Sebagai pemilik Reynur Event Organizer yang berbasis di Bandung, Jawa Barat, Augie menyatakan bahwa kenaikan PPN dapat berdampak negatif terhadap pendapatan perusahaan. Ia menambahkan bahwa dampak tersebut bisa berujung pada penurunan gaji karyawan, yang tentunya akan mempengaruhi stabilitas ekonomi perusahaan dan kesejahteraan pekerja.

“Misalnya, anggaran per acara itu Rp 2 miliar dan sudah termasuk pajak. Lalu acara diselenggarakan per akhir pekan alias empat kali sebulan. PPN jadi 12% itu membuat selisih pendapatan dalam satu bulan mencapai Rp 64 juta,” katar Augie, Jumat (15/11/2024).

Uang sebesar itu, kata Augie, bisa untuk menggaji delapan sampai 12 orang karyawan.

Perhitungan kasar Augie itu padahal belum mempertimbangkan kemungkinan kenaikan biaya produksi per acara.

Meskipun bidang jasa seni dan hiburan termasuk dalam kategori yang dikecualikan dari PPN, Augie menjelaskan bahwa banyak klien yang menggunakan layanan event organizer mereka berasal dari instansi pemerintah. Dengan demikian, kenaikan PPN tetap berpotensi mempengaruhi struktur biaya yang harus ditanggung oleh perusahaannya.

“[Sehingga] kalau transaksi sama mereka, harus PKP [Pengusaha Kena Pajak]. Jadi, kena PPN dan PPh [Pajak penghasilan]. PPh artis juga besar buat acara, dan [kadang dibebankan] event organizer,” ujarnya.

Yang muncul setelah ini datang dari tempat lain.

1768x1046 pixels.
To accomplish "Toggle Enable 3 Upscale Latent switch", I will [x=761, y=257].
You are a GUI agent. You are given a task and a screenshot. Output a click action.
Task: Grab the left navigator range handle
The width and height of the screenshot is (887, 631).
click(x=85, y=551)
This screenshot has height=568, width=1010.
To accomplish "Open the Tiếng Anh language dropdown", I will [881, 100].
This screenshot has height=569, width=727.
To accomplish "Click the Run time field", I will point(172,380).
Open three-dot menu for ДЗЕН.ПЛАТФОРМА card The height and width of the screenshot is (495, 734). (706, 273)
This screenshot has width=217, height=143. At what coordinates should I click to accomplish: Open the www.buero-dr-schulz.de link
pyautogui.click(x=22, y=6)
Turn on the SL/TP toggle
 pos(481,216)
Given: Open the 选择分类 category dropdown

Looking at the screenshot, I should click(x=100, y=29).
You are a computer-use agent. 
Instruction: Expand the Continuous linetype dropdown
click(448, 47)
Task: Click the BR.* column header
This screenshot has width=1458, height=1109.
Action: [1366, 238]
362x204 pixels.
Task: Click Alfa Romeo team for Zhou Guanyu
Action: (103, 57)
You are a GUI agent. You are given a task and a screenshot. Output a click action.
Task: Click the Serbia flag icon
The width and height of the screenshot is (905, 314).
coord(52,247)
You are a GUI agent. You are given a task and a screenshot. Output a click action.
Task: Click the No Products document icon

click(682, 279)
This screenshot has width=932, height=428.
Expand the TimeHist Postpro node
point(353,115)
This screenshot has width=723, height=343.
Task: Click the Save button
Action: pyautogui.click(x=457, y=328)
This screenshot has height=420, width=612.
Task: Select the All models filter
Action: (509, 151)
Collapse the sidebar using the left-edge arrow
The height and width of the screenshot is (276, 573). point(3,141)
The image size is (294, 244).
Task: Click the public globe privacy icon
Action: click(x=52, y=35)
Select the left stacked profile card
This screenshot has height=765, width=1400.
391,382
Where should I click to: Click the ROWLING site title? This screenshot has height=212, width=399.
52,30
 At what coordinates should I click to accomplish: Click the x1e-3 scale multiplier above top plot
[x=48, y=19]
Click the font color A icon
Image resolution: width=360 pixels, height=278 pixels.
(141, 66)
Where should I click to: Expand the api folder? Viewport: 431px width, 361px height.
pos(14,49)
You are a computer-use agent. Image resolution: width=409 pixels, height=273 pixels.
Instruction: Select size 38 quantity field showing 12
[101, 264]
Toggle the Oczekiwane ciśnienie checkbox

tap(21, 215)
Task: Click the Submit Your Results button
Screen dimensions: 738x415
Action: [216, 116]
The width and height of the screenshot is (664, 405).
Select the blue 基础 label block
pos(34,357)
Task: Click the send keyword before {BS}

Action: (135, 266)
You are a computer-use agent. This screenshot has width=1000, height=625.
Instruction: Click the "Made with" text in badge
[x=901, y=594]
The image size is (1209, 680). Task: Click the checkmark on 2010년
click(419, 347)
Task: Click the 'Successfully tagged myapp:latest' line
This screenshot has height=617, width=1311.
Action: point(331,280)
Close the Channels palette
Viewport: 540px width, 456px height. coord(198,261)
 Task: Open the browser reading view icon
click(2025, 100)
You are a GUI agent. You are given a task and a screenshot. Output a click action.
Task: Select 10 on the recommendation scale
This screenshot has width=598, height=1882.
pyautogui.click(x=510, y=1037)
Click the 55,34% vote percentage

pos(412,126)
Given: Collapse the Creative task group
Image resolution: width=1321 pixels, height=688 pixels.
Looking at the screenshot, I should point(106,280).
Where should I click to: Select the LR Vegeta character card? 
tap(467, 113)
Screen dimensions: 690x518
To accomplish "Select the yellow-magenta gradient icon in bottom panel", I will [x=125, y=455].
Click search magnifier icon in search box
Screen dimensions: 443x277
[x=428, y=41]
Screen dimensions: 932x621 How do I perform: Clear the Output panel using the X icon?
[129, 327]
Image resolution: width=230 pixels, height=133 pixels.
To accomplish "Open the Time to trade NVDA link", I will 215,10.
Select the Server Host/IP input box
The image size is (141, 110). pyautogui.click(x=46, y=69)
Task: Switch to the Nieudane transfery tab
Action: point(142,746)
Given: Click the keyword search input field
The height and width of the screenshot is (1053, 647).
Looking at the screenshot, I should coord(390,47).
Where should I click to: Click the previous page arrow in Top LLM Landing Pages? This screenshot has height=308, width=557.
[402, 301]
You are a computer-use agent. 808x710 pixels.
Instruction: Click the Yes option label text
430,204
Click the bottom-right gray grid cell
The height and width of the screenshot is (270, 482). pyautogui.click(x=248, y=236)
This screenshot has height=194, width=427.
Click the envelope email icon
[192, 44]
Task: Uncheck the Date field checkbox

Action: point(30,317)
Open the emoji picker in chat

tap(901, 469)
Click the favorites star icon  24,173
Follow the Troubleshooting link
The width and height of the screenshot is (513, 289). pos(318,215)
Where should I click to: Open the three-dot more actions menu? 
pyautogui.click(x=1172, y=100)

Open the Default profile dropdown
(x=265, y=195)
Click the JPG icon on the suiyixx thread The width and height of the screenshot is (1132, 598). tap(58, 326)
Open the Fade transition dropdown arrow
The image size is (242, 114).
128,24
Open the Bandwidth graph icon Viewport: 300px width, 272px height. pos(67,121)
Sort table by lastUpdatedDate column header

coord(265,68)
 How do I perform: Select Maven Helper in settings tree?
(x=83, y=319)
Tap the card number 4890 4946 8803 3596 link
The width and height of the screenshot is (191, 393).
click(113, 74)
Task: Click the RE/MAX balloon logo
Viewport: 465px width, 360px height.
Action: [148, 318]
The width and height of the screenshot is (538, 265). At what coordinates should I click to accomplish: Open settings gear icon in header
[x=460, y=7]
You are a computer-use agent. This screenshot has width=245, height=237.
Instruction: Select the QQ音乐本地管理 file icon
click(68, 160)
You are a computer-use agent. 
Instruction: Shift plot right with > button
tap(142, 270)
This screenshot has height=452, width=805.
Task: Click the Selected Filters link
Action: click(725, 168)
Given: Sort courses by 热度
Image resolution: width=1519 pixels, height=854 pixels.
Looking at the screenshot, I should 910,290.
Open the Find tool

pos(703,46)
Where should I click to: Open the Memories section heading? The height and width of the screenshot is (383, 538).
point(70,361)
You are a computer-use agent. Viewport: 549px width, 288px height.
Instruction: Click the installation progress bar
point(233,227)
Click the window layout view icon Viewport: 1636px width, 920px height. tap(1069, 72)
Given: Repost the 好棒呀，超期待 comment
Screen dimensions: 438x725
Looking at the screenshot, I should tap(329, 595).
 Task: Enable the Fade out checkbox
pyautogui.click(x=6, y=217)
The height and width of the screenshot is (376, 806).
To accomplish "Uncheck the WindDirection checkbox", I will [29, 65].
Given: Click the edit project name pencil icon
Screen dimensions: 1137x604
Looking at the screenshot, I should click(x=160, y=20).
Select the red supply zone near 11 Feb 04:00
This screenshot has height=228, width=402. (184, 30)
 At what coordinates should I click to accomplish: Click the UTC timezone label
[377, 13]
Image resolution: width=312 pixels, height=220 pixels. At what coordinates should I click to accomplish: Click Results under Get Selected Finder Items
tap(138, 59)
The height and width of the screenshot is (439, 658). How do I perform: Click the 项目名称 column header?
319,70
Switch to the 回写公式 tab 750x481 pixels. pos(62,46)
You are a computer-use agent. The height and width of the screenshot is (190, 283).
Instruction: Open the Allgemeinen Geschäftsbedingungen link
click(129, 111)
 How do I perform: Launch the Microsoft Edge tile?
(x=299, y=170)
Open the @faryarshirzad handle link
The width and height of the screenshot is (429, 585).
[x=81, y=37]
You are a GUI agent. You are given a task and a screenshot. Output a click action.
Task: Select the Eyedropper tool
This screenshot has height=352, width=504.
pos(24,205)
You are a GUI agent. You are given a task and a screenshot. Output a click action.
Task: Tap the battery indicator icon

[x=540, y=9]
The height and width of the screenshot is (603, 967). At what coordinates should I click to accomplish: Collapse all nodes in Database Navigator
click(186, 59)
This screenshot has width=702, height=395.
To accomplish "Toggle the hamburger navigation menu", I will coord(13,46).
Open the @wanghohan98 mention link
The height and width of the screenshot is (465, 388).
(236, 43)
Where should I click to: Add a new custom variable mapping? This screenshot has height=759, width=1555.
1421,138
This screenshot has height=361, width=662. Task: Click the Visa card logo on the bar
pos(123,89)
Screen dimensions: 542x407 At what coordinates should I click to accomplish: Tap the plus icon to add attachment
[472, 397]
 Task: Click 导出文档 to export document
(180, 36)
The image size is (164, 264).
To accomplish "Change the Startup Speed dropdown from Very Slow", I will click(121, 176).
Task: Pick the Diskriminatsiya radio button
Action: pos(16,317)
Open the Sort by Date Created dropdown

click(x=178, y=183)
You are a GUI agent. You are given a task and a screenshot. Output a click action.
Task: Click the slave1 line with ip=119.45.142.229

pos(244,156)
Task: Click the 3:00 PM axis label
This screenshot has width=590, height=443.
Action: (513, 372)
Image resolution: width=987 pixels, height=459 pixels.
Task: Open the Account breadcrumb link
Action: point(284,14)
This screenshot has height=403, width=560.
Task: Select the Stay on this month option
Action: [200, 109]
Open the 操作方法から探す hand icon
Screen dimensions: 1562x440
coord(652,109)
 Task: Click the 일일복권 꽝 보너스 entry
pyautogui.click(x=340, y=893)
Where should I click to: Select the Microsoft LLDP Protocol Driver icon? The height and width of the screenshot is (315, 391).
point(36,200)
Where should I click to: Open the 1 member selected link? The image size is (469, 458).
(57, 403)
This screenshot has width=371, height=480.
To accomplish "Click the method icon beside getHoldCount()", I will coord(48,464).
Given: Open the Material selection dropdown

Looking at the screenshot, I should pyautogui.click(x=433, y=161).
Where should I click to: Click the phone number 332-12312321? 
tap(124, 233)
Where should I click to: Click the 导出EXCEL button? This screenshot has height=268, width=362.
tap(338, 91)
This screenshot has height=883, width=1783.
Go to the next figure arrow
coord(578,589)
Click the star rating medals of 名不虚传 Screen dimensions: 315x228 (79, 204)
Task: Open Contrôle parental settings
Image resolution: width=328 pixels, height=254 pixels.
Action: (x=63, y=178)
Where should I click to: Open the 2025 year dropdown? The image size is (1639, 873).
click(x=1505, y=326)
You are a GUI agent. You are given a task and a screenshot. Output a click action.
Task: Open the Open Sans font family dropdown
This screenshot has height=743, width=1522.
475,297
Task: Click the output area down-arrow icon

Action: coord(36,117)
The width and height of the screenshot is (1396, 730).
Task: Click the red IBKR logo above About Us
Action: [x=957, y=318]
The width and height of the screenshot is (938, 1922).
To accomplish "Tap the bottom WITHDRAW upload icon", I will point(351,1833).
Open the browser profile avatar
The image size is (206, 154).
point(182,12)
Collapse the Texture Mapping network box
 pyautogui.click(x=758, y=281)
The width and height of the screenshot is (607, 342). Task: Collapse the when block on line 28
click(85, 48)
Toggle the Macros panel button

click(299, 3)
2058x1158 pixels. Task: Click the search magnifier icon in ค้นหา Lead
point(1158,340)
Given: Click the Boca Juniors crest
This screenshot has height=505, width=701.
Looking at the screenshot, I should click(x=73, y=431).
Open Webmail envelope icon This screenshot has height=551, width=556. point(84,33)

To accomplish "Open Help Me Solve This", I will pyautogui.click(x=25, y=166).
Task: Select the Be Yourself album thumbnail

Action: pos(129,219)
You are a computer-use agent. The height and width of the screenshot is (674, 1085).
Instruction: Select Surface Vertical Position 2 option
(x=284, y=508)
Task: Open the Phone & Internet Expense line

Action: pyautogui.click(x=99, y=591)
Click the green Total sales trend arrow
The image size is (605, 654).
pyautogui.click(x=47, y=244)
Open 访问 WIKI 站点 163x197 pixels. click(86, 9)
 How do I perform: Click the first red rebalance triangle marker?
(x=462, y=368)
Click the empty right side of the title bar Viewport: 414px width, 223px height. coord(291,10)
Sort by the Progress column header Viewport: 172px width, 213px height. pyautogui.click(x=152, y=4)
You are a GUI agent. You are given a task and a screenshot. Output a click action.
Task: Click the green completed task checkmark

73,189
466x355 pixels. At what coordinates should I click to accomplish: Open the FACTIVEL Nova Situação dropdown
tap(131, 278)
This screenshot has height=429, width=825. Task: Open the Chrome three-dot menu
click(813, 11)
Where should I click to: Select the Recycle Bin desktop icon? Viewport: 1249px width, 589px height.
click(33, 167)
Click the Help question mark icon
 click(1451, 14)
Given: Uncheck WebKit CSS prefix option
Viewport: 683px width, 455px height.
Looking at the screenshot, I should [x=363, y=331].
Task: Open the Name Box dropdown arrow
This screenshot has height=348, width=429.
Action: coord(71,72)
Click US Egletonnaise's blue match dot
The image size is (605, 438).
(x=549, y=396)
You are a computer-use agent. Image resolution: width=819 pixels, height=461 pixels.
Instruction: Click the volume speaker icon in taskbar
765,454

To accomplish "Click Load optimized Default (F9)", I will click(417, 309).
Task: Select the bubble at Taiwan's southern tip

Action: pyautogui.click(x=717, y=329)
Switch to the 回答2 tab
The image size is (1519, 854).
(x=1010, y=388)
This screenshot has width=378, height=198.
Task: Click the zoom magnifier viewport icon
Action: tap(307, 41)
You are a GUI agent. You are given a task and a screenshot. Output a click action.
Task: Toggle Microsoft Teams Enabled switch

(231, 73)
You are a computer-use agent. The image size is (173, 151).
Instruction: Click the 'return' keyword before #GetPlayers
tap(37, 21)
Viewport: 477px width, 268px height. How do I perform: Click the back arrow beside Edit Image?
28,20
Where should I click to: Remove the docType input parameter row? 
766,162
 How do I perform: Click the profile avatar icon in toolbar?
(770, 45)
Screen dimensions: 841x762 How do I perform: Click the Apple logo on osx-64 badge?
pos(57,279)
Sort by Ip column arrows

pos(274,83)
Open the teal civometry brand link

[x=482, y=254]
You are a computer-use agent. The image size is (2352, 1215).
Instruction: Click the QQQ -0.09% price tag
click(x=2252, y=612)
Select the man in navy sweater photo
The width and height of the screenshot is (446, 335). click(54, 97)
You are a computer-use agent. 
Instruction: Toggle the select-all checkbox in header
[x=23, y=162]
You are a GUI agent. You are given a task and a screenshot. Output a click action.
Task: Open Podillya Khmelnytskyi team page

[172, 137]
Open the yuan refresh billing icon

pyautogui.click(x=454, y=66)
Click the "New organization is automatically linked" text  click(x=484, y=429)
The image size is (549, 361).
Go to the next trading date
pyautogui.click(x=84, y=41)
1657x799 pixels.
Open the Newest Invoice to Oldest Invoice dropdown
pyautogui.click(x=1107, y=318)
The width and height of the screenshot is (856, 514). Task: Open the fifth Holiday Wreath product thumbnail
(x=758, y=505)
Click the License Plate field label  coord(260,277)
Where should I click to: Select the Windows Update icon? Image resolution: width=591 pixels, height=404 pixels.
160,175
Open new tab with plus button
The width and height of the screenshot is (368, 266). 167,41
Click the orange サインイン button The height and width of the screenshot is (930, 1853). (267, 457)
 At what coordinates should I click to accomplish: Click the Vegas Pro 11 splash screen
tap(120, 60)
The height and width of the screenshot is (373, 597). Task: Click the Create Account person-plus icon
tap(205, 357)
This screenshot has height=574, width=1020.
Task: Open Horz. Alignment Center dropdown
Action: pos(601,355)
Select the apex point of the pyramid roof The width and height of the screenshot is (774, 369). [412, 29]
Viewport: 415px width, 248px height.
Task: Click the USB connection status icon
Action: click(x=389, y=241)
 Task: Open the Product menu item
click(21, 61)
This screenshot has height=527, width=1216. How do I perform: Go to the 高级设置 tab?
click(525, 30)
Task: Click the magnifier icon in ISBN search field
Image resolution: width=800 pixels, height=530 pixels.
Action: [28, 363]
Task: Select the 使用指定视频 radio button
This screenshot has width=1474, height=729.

Augie mengakui bahwa perspektif yang ia sampaikan berasal dari sudut pandang seorang pebisnis.Ia menjelaskan bahwa penurunan pendapatan perusahaan akibat kenaikan PPN dapat berimbas pada berbagai aspek, termasuk penurunan fasilitas dan tunjangan atau bonus yang diterima oleh karyawan. 

“Bahkan bisa jadi saya memilih memutuskan hubungan kerja agar karyawan yang bertahan tidak perlu turun pendapatannya,” tambah Augie.

Di Kerobokan, Bali, pemilik penyedia jasa makanan sehat Nimas Utama juga menyatakan kekhawatirannya terkait kenaikan PPN. Meskipun bisnisnya termasuk dalam kategori yang dikecualikan dari PPN, Nimas yakin bahwa usahanya tetap akan terdampak. 

“Pada akhirnya [kenaikan PPN] akan mempengaruhi daya beli masyarakat. Setelah pandemi Covid pun, kemampuan ekonomi masyarakat untuk membeli sesuatu sudah jauh menurun. Pastinya itu akan merambah ke kemampuan kita untuk menjual barang,” tutur Nimas.